Is your mind racing? Are deadlines causing you stress? Addicted to scrolling through social media? These might be some of the reasons you’re struggling to get to sleep at night. From helping to reduce stress, improve memory, and help your body stay fighting fit, sleep is one of the most important aspects of living a healthy life. Whether you need seven hours or nine, here psychologist Mamta Saha shares her top tips for ensuring you make the most out of your shut-eye.


Avoid any screen time (TV, Mobile, Kindle, iPad, etc. for at least an hour before you plan to sleep). Instead, listen to soothing music (hang music is beautiful) or read a book.  Try to avoid visual stimulation or activities that encourage a level of intensity as this will increase the time your body and mind need to truly ‘switch off’.
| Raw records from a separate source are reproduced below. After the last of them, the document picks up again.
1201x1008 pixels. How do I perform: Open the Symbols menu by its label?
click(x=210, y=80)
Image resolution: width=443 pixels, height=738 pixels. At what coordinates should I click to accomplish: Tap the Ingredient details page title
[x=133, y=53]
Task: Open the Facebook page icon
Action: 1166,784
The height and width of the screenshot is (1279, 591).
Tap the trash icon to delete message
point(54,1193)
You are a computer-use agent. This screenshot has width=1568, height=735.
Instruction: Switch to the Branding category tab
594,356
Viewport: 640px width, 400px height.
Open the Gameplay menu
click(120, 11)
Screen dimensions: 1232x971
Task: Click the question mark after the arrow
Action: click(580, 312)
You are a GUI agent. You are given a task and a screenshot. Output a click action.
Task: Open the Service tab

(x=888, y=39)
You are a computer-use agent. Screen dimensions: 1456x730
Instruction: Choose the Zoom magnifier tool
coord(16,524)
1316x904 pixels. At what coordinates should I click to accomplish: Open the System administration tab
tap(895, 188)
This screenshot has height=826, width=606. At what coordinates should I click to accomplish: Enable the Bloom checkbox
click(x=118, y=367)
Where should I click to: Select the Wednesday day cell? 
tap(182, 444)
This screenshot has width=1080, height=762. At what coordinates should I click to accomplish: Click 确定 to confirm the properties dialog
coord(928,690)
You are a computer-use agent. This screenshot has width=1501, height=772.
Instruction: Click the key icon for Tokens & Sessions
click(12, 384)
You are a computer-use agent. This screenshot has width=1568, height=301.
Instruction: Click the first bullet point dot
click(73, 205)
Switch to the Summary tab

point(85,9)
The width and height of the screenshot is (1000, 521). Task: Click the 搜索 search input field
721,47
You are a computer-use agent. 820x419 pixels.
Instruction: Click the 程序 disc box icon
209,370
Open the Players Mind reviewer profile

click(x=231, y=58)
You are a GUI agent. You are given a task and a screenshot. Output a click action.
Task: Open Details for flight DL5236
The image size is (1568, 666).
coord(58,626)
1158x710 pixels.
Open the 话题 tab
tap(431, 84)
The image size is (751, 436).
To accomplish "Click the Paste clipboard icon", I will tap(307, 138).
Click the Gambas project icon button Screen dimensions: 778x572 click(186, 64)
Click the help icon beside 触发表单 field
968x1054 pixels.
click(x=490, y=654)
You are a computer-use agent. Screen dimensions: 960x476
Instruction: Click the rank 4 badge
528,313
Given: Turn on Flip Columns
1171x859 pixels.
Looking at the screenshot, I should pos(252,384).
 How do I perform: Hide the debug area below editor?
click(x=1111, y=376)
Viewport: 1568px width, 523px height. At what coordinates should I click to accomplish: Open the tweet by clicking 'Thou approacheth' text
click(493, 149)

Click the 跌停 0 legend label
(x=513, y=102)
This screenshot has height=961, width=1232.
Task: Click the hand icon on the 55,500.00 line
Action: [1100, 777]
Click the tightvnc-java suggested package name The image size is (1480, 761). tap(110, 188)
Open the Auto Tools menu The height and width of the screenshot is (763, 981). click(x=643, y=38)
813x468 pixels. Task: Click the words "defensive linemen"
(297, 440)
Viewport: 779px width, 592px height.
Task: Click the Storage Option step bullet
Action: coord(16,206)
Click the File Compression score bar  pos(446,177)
Sleep around the same time every day to create a habit of letting your body know that ‘it’s that time’. It takes 21 days to make or break a habit.

Make your resting space sleep-friendly by creating an ambiance for sleep. Lamps are great to soften the light and send a signal to your brain that it is time to unwind and relax.  If your bed is inviting, you are more likely to want to go to sleep in it!

Try some guided meditation or gentle stretching or yoga to help you practice mindful breathing and to support in helping you to destress. Something as simple as conscious breathing in for a count six, holding for two and breathing out for a count of eight relaxes your body (do this for five minutes minimum).

Journaling or writing a list of everything you are grateful for is a great way to lighten your mind and heal any hiccups you may have had during the day. It leaves you feeling good and will better impact the quality of your sleep.  Write out whatever you feel and think, and you have less to ponder about as you drift off to sleep and this also helps with compartmentalizing your thoughts.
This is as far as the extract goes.